• [What is being asked] Turn the lines of the data below into a numbered list, starting at the line that contains "Describe the element" and ending at the line that contains "at that location.", skipping any blank lines and leaving out the pictures.

○ ○ ○ ○ ○ ○ ○

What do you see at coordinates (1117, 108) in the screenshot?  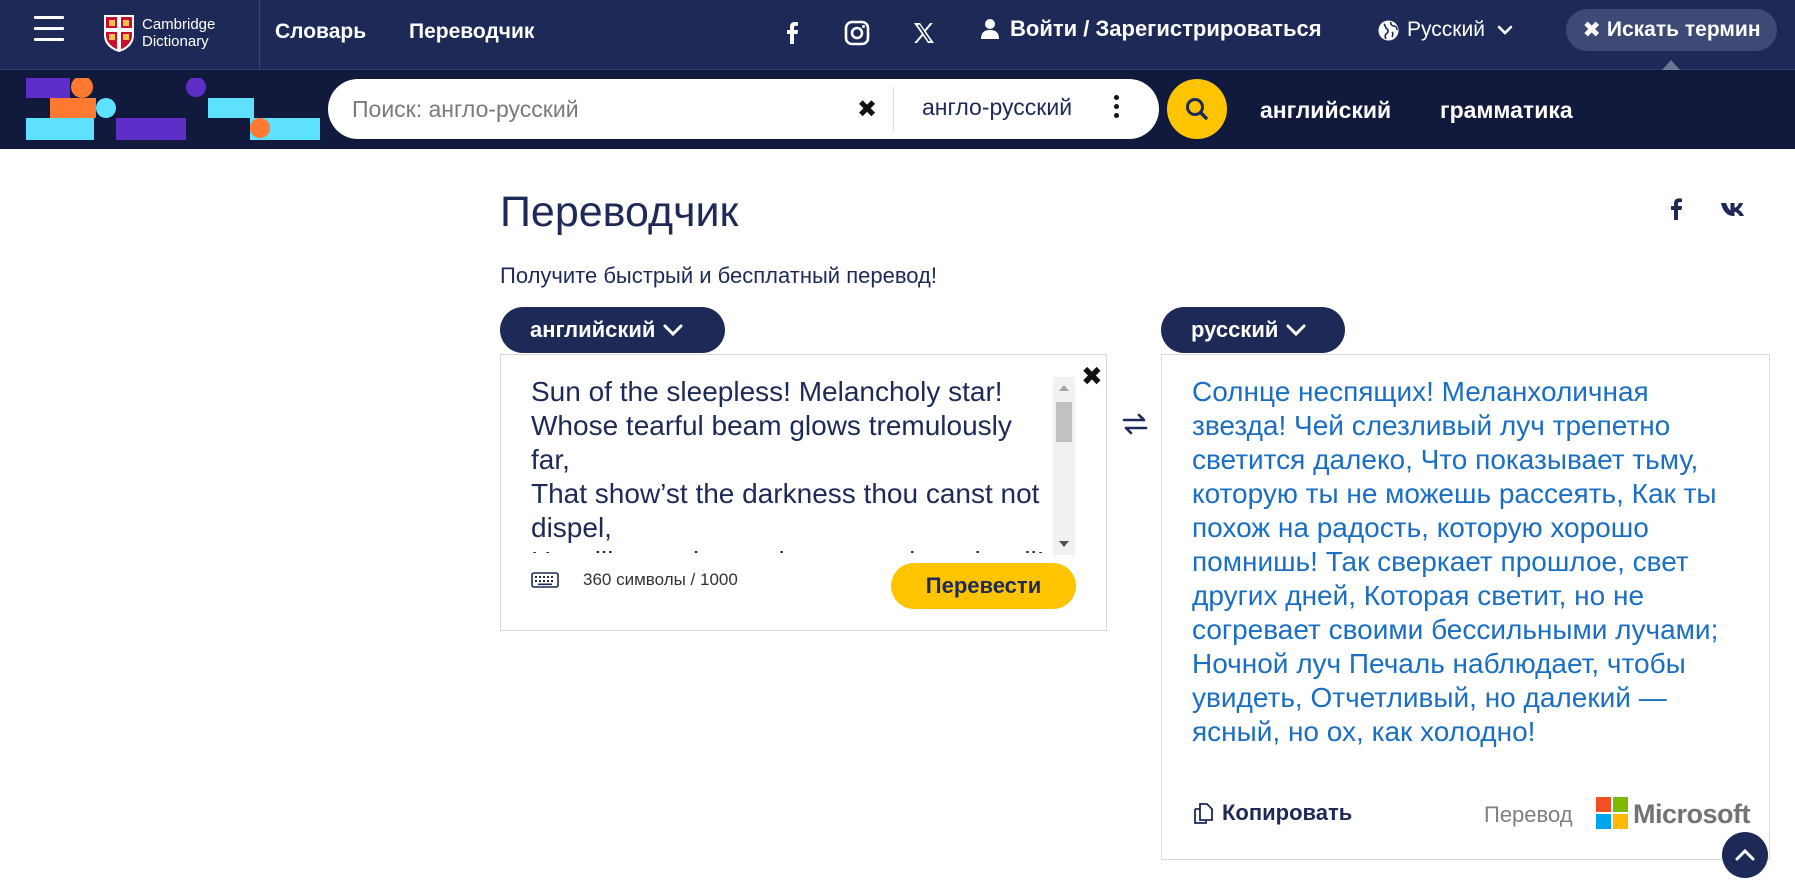 I see `more-options-icon` at bounding box center [1117, 108].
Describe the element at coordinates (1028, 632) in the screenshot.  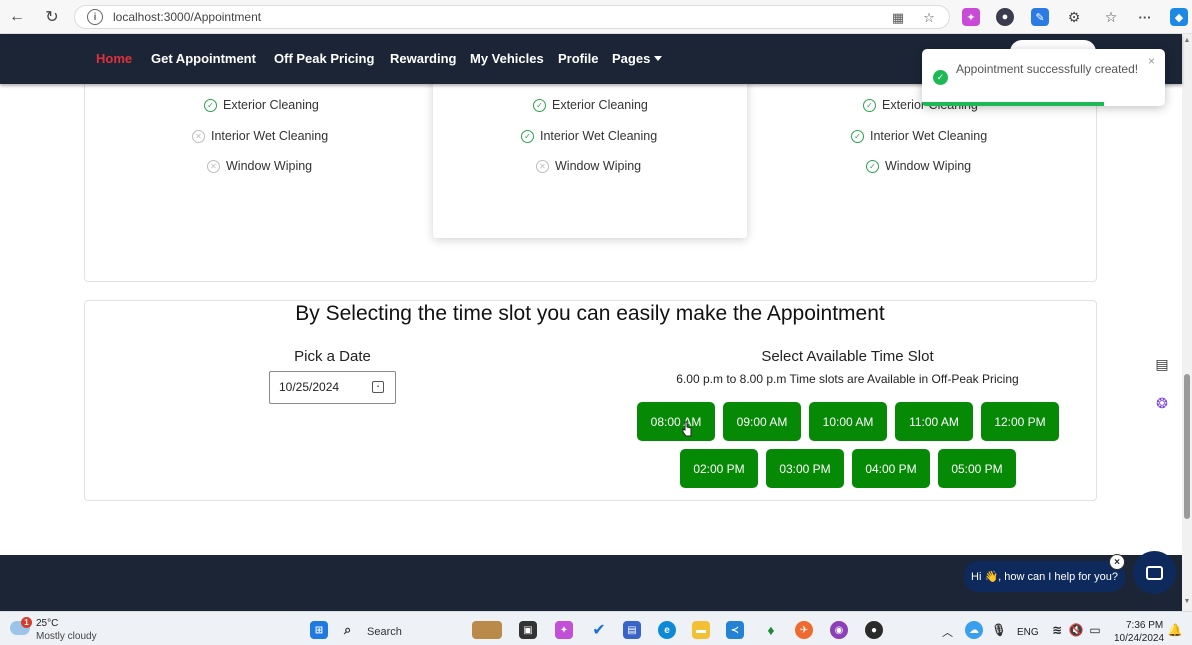
I see `language-indicator: ENG` at that location.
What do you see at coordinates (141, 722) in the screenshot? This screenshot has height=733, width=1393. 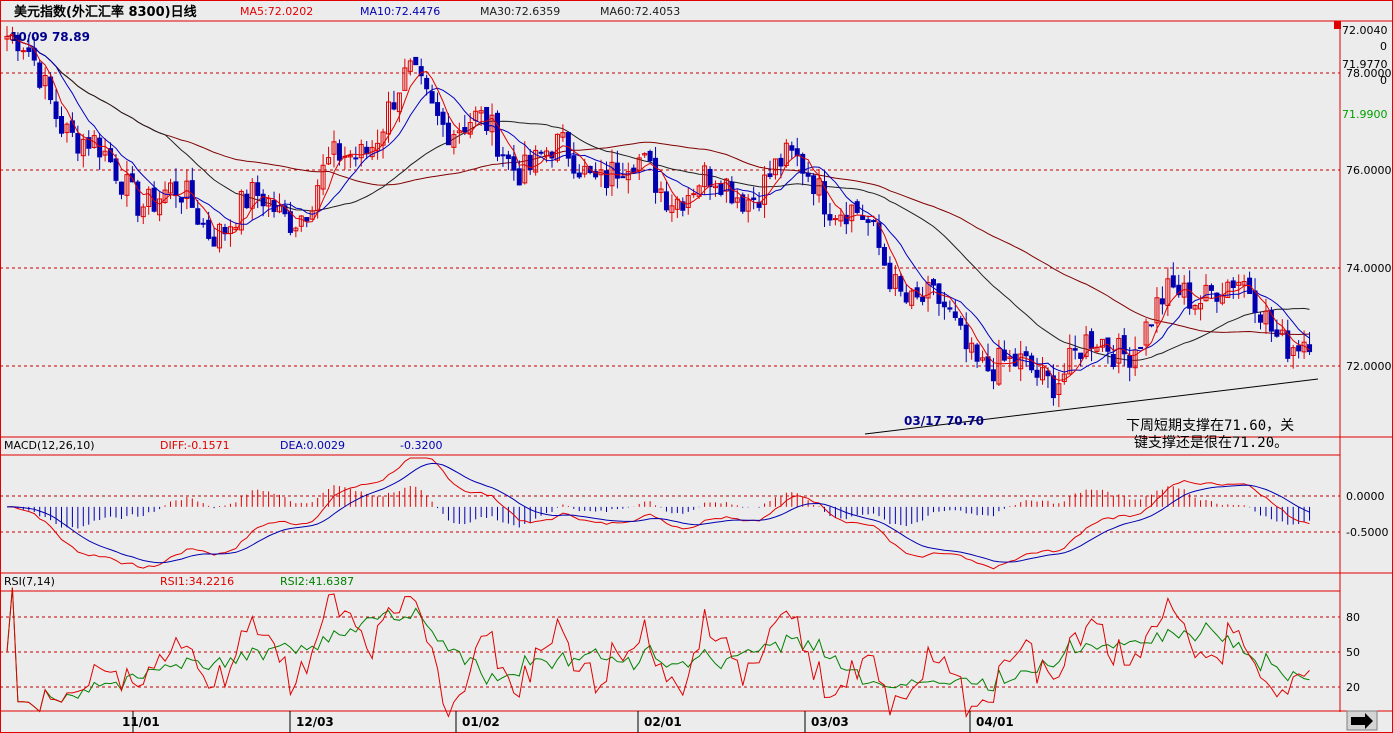 I see `x-label-1101: 11/01` at bounding box center [141, 722].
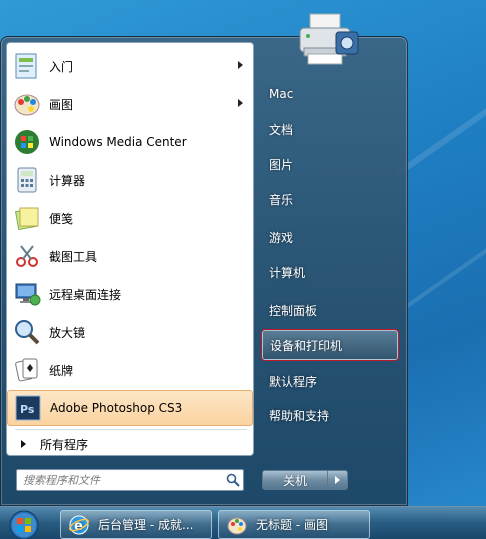  I want to click on program-item-photoshop: Ps Adobe Photoshop CS3, so click(130, 408).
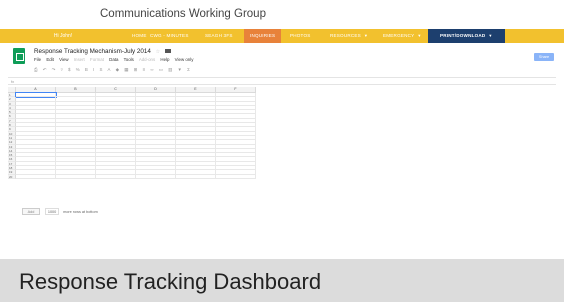 Image resolution: width=564 pixels, height=302 pixels. I want to click on add-rows-button: Add, so click(31, 212).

○ ○ ○ ○ ○ ○ ○

• [Final answer]
1. Describe the element at coordinates (1028, 632) in the screenshot.  
2. I see `language-indicator: ENG` at that location.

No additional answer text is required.